- _DIRECTIONS FOR THIS TASK_:
Update everything from the line containing "Focus the Call Program input box" down to the end of the entries by replacing "dropdown menu" with "drop-down list", changing nothing else. Return only those lines, without the pictures.

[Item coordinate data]
<<<<
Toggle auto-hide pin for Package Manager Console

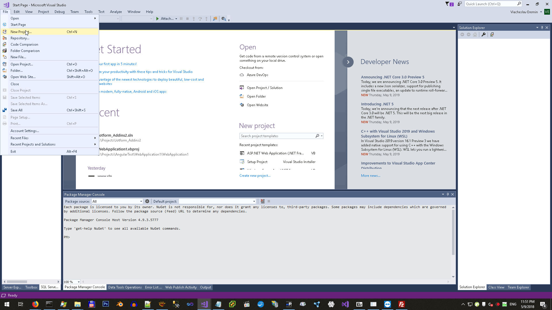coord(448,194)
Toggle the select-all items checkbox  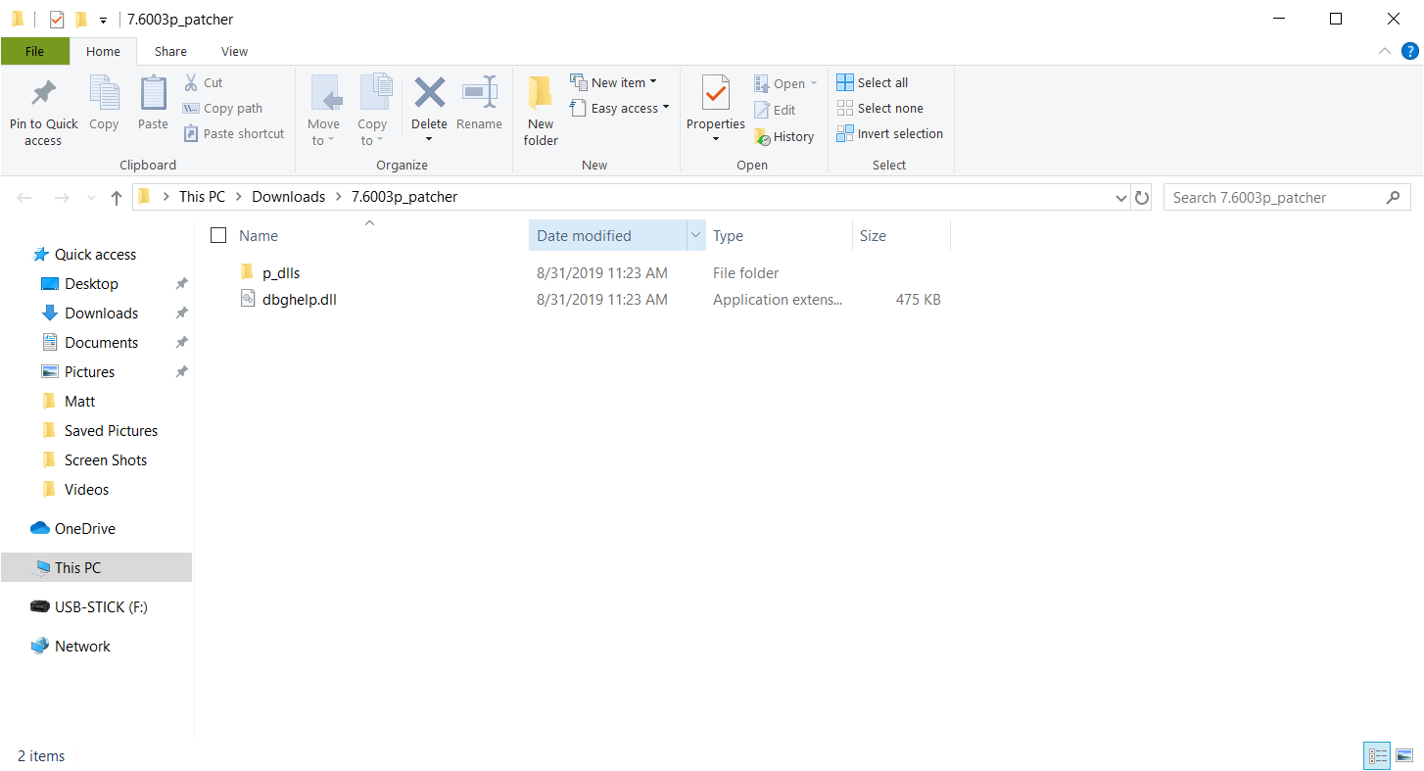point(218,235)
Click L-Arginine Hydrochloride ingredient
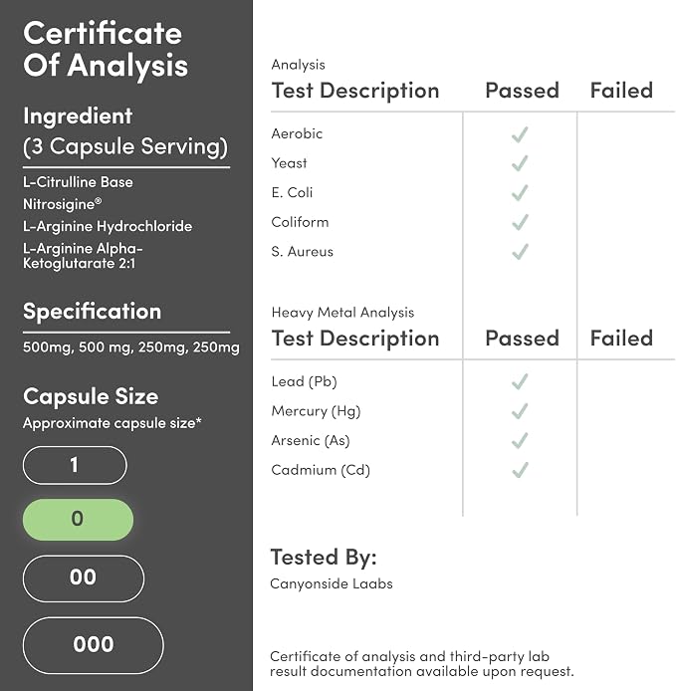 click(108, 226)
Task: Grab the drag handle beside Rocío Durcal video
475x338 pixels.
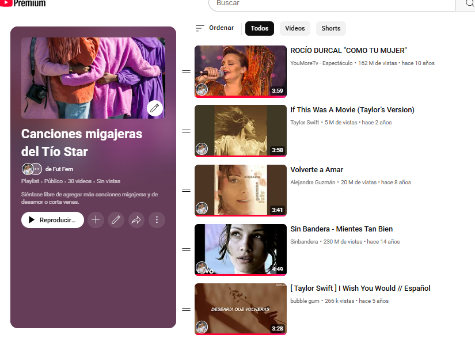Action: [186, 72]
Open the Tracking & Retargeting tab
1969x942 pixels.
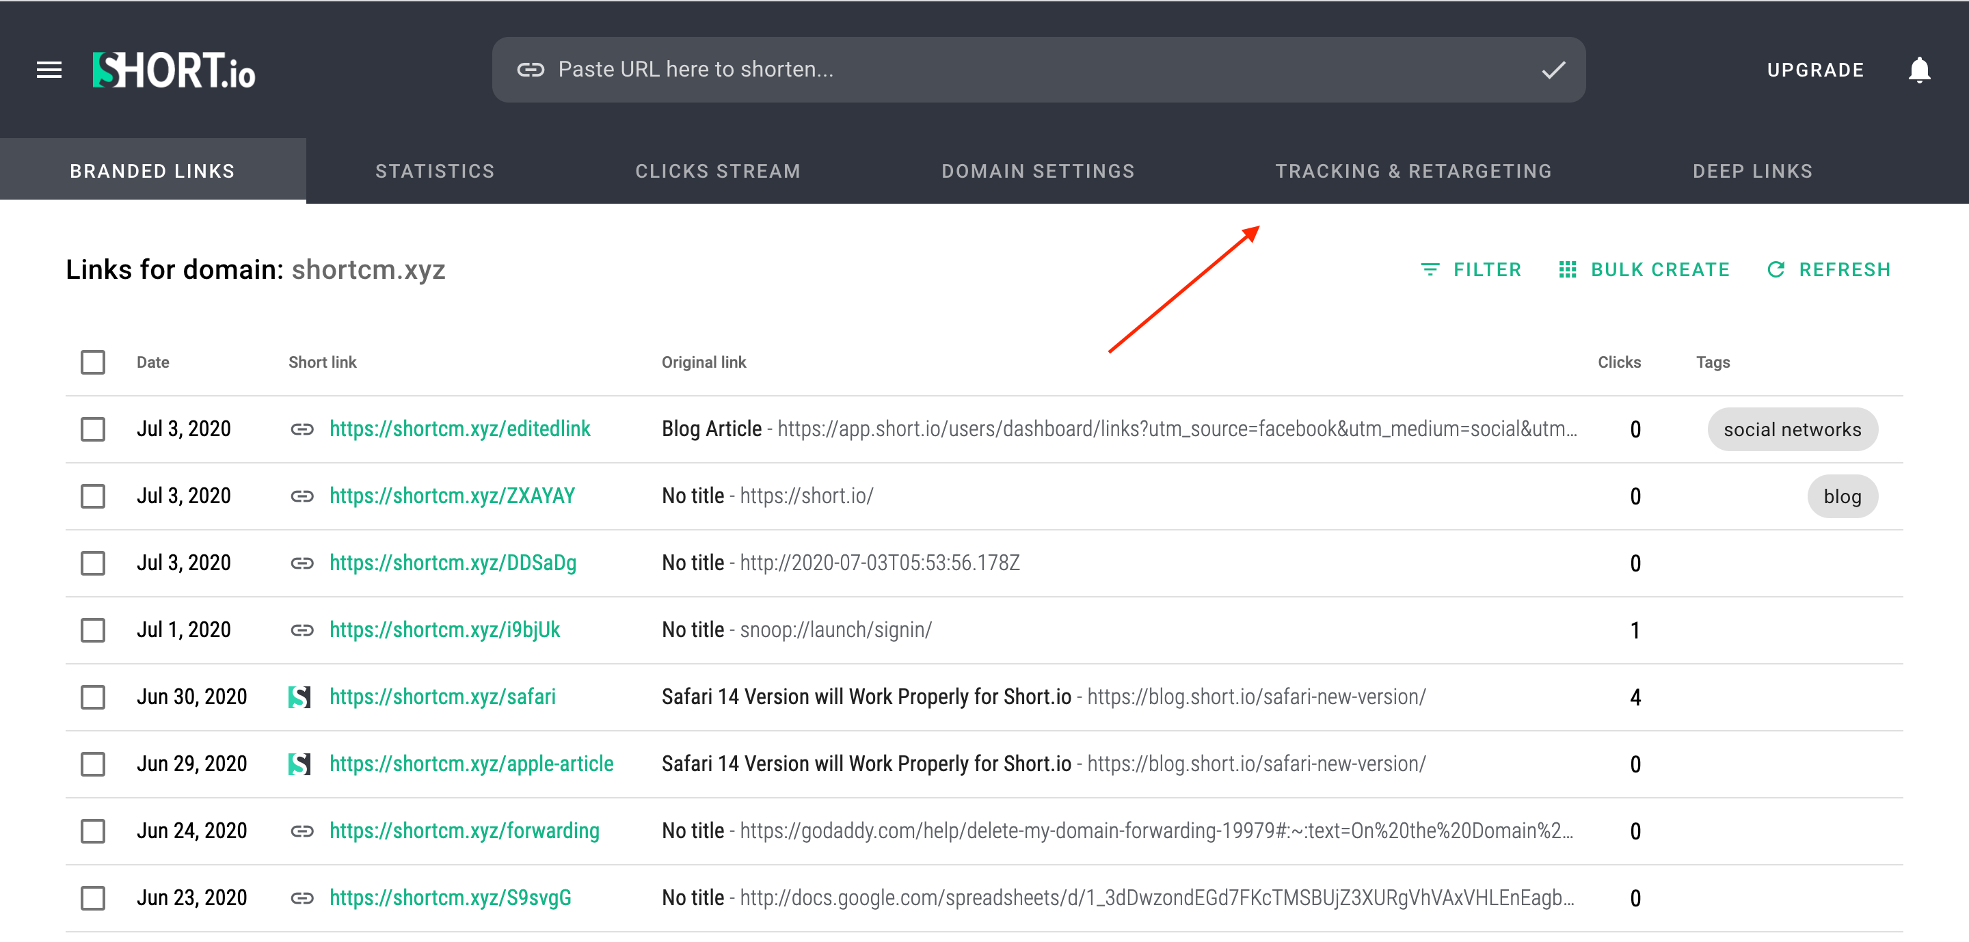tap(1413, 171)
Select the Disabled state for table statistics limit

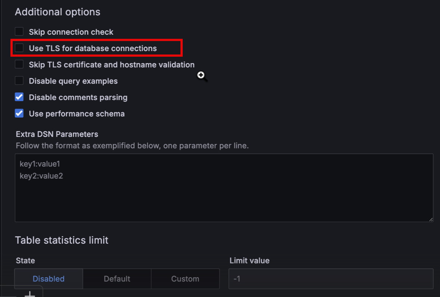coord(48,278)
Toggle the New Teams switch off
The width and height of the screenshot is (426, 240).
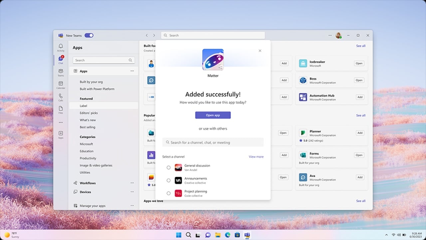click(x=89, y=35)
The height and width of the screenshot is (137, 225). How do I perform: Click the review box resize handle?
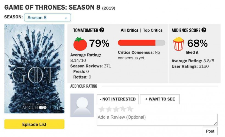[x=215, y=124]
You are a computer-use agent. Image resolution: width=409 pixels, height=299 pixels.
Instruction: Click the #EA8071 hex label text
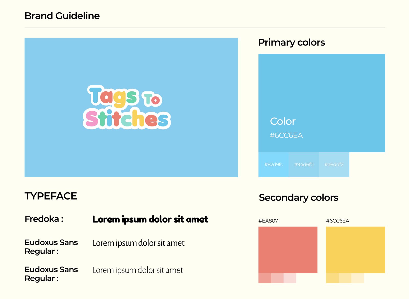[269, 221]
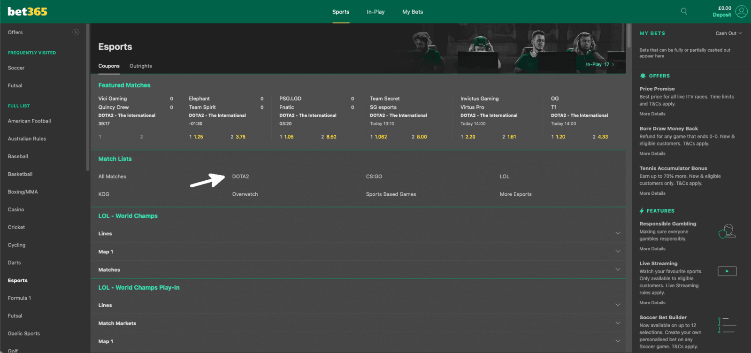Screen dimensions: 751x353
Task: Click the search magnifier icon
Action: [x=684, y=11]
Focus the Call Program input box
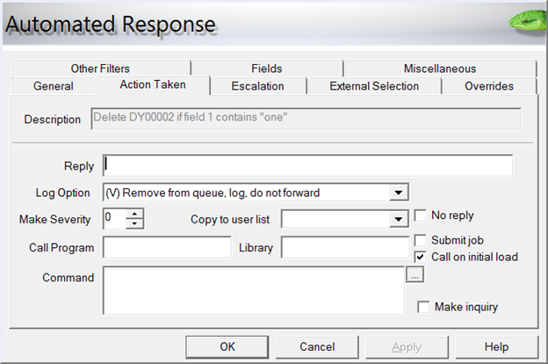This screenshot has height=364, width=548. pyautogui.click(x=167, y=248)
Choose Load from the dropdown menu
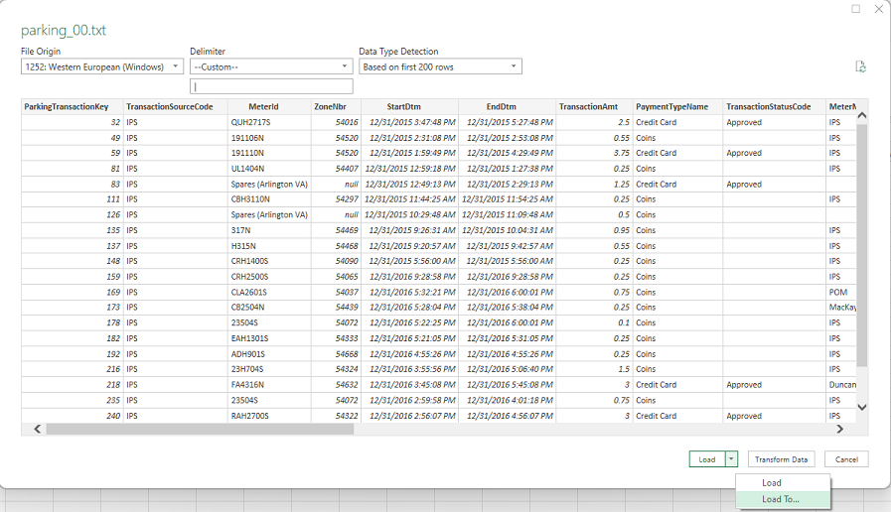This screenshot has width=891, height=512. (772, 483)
>>>>
- _SOLUTION TO THE EXERCISE_:
Focus the Call Program input box
This screenshot has height=364, width=548. pyautogui.click(x=167, y=248)
Choose Load from the drop-down list
This screenshot has width=891, height=512. (772, 483)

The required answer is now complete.